Various embodiments are also particularly advantageous when processing input data that has a high degree of replication, an example of this is internet data. Here a group of users may download the same webpage. If Deep Packet Inspection (DPI) is performed on this data the DPI platform will perform unnecessary re-work as it will apply the same general search algorithm to multiple copies of the same data.

The fact that the data comes from different users is irrelevant in regard to the search problem as the same set of results will be generated for each instance of the data. Thus, rather than scan all instances of this data an alternative is to generate a fingerprint for the data. The fingerprint can then be used to recognise when the data has been seen before and prevent its reprocessing.

DESCRIPTION OF THE DRAWINGS

Some embodiments of apparatus and/or methods are now described, by way of example only, and with reference to the accompanying drawings, in which:

FIG. 1 is a schematic block diagram of a processing architecture in accordance with an embodiment;

FIG. 2 is a flow chart representing a data-processing method in accordance with one embodiment;

FIG. 3 is a flow chart representing the steps performed by a router in accordance with one embodiment; and

FIG. 4 is a schematic diagram of a data processing system which can be used to implement various embodiments.

DETAILED DESCRIPTION

FIG. 4 is a schematic diagram of a data processing system 400 suitable for implementing various embodiments. The data processing system 400 comprises a processing unit 401, such as a central processing unit (CPU), an input/output device 402, such as a terminal including a screen and a keyboard and a local memory unit 403, such as hard drive. As will be appreciated, in some embodiments, the processing unit 401, the input/output device 402 and the local memory unit 403 can all be incorporated into a single multipurpose desktop or laptop computer.

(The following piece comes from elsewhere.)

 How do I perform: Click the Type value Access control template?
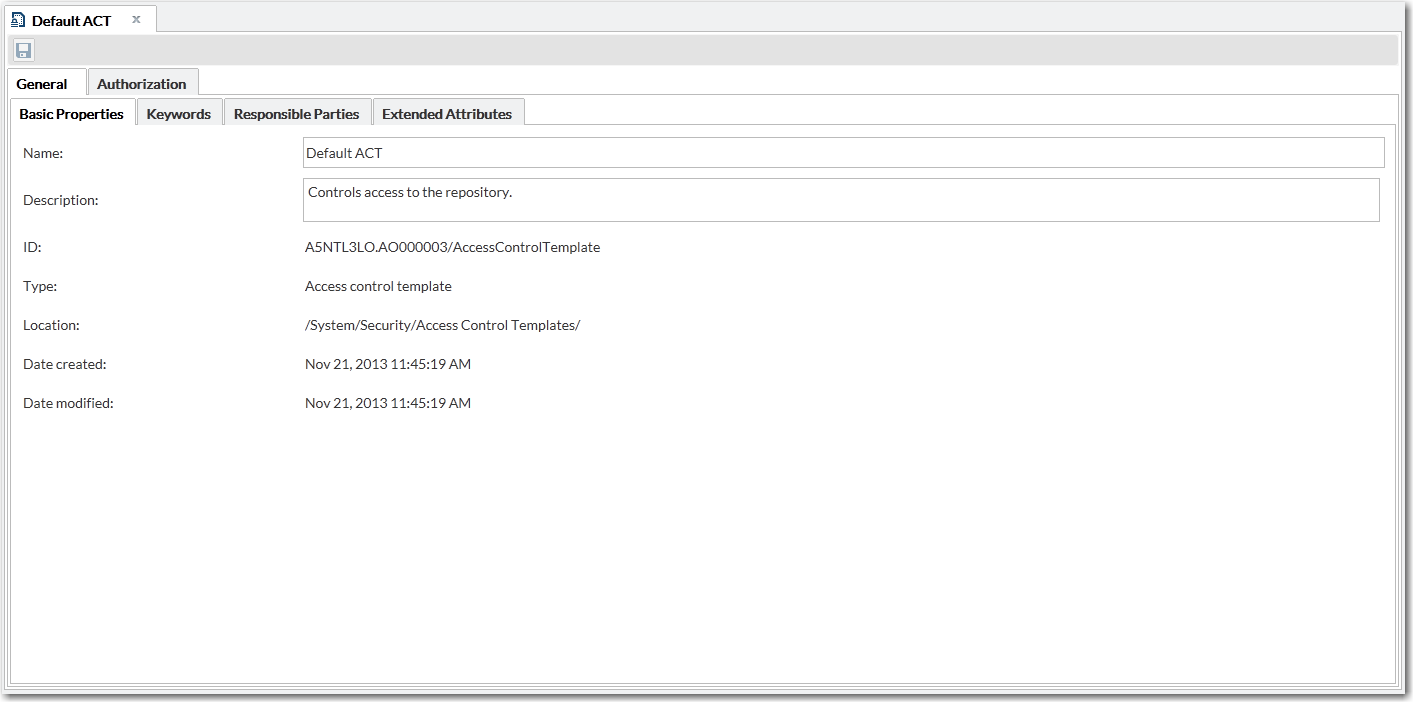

In some embodiments, the data processing system 400 also comprises a communication channel 407 for ensuring data communication between elements of the data processing system 400. It will be appreciated that the communication channel 407 can be provided by a local communication channel, such as a Universal Serial Bus (USB), by a telecommunication channel, such as a Local Area Network (LAN) or a Wide Area Network (WAN), or a combination thereof. In some embodiments, the data processing system 400 also comprises a remote memory device 405 for off-site recording of analysed data and/or a remote storage facility 404 for the remote storage of analysed data. Finally, in some embodiments, data processing system 400 can also be connected to a computer network 406, such as a Local Area Network (LAN) or the Internet.

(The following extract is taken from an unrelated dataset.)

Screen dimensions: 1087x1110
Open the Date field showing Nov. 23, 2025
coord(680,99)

The aforementioned data processing system 400 may be used to receive a data stream at its input. The data stream may consist of a set of records or may consist of a set of documents that have been reconstituted from a low level packet processing pipeline. It may also consist of raw packets taken from a communications link, or of any other form or type of computer-readable data.

The input data is then classified and searched within the data processing system 400 and the results of the search are recorded in any of the local memory unit 403, the remote memory device 405 and the remote storage facility 404. The results of the search may also be used to decide whether the associated data is stored for further analysis. The results of the search may further be used to decorate the data with meta-data that is subsequently used to process the data further.

FIG. 1 shows a processing device 100 in accordance with one embodiment. The processing device 100 includes a classifier 101, a router 102, a search block 103 and a forward block 104. The classifier 101 applies a classification function to the data that is used to decide how subsequent processing will be performed. The classifier 101 may be pre-configured with training data 106 that define pre-compiled signatures which can be used by the classifier 101.

The classifier 101 labels the data with some form of meta-data which is derived from the data type. The labelled data is then passed to the router 102 which directs the data to an appropriate processing function 103-1 to 103-n in the search block 103, or forwards it with any associated match meta-data to the forward block 104.

As used herein, the term “forward” is defined as keeping, storing or using data which may be of interest in any way, while the term “defeat” is defined as deleting or discarding unwanted data.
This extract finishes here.